** Dataset content **
----
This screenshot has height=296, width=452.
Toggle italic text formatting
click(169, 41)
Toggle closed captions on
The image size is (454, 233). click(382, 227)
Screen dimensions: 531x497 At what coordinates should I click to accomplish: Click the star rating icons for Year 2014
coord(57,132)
----
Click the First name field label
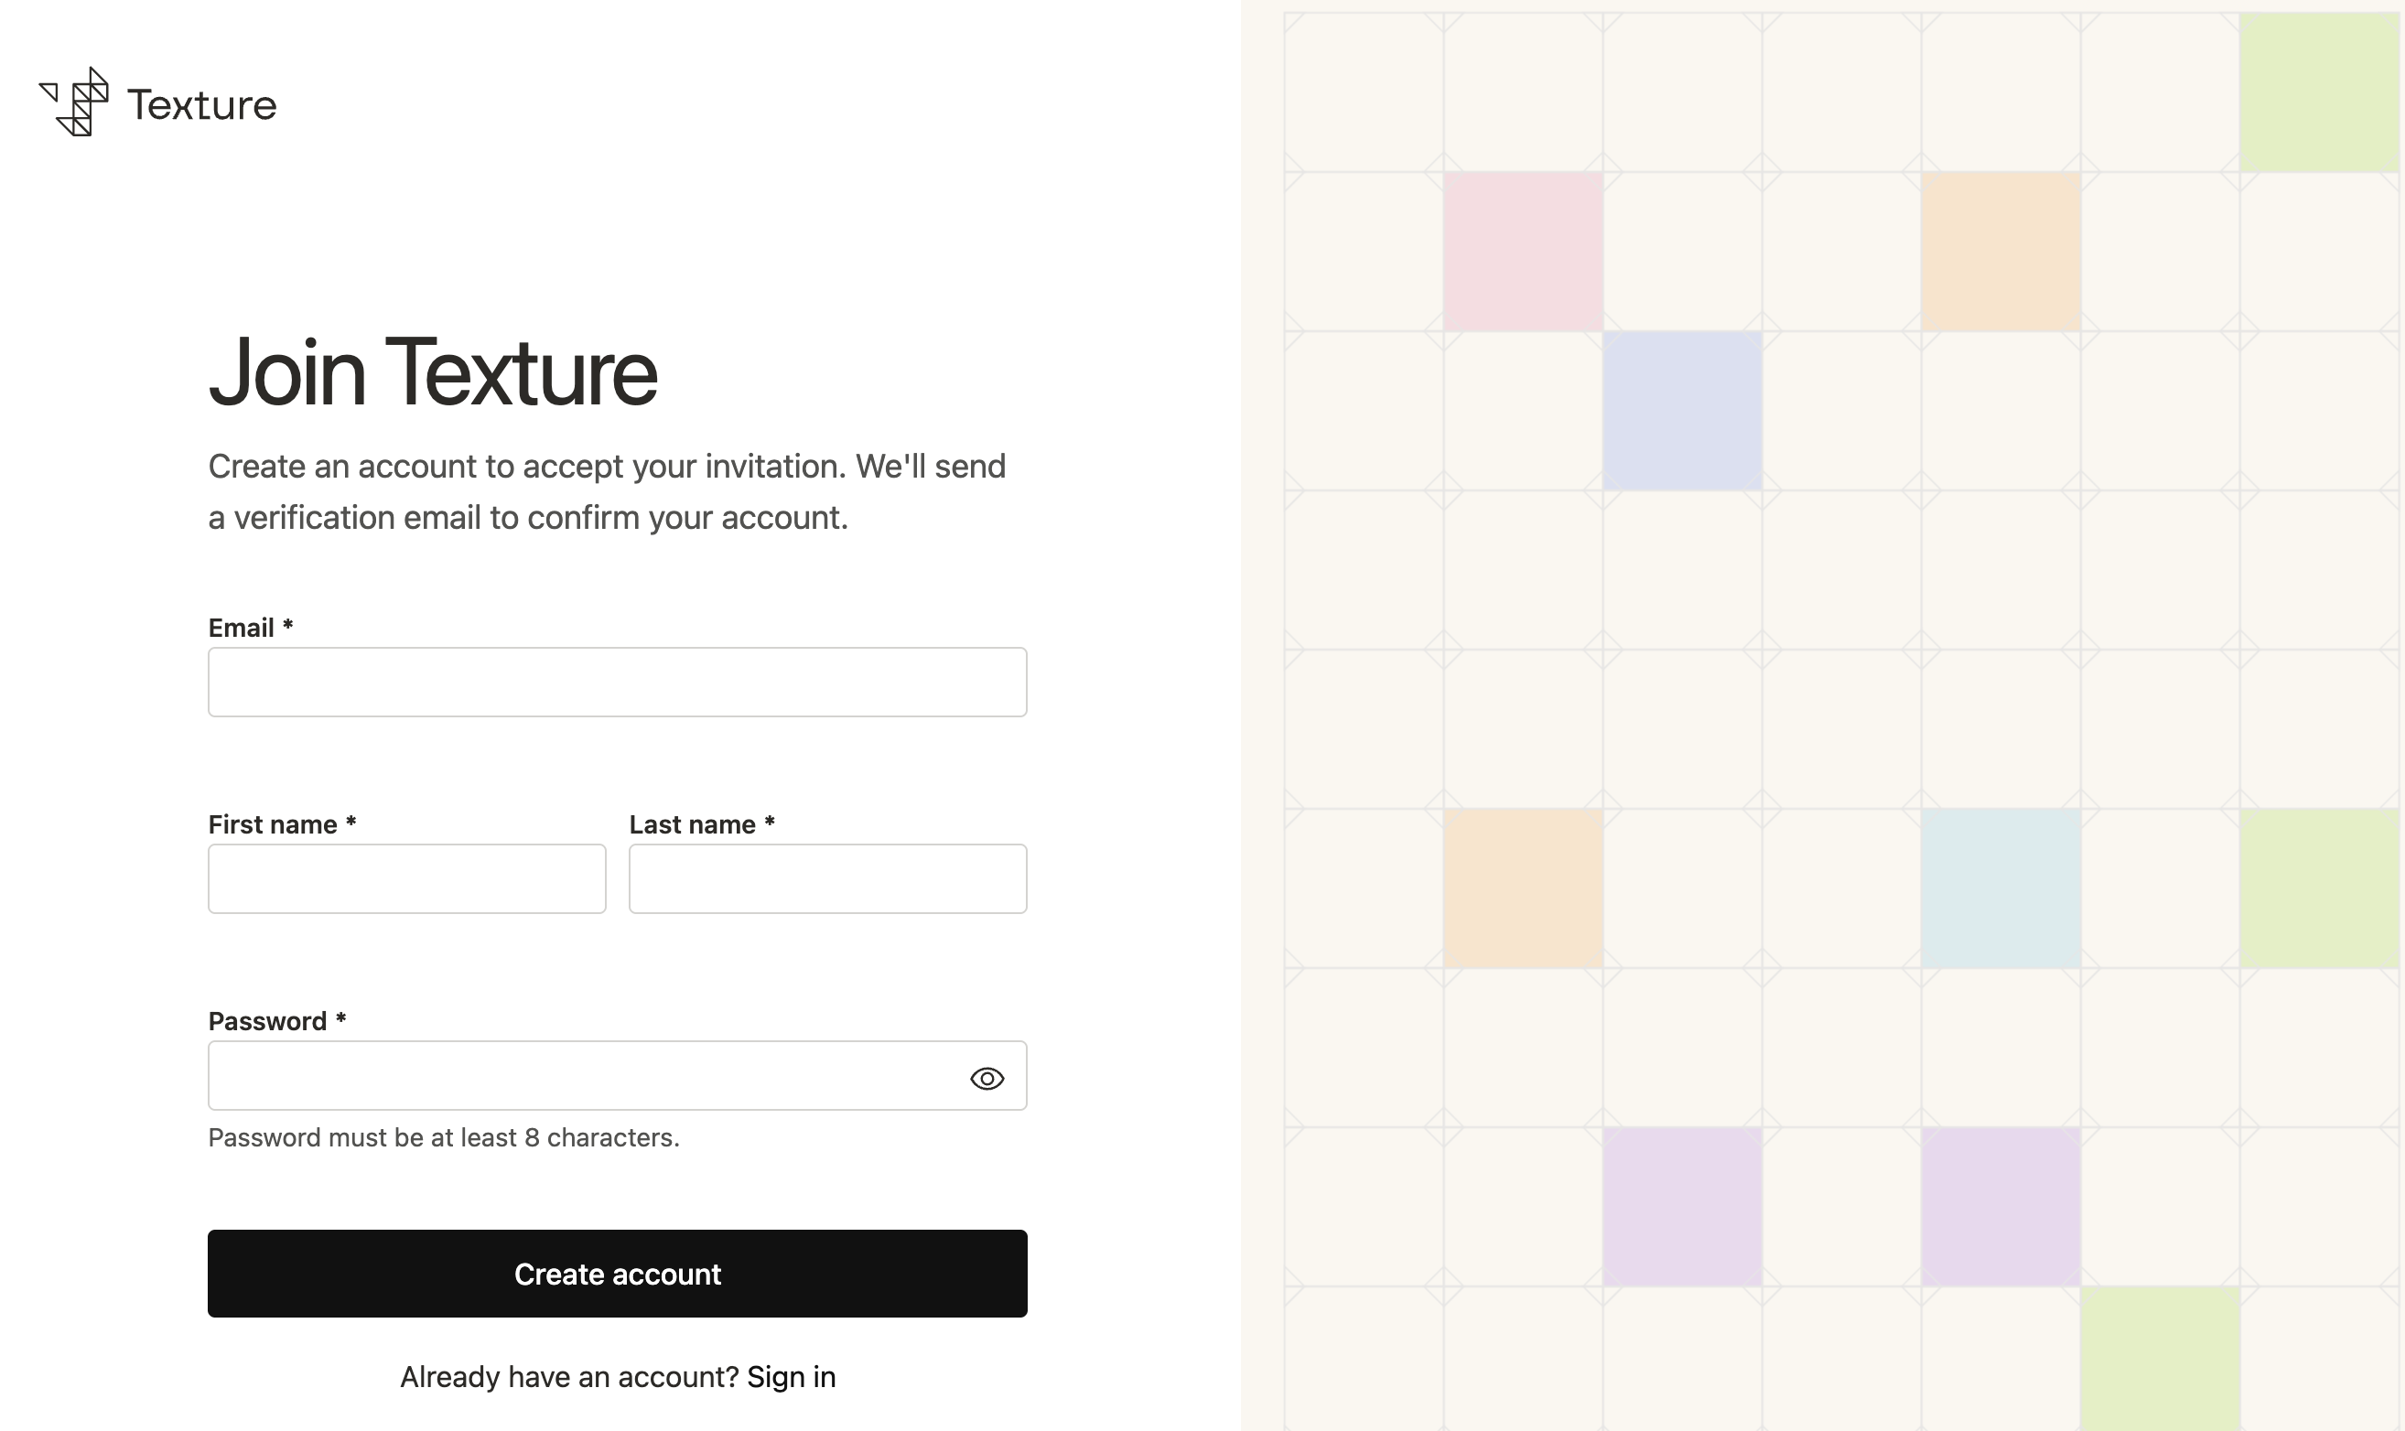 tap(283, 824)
----
** Your objective **
Beginning at the line that contains "Screen dimensions: 531x497" and stopping after the line that contains "coord(57,132)", reproduce those lines with "star rating" switched to "thumbs-up" and all else unchanged.

** Output of the exercise **
Screen dimensions: 531x497 At what coordinates should I click to accomplish: Click the thumbs-up icons for Year 2014
coord(57,132)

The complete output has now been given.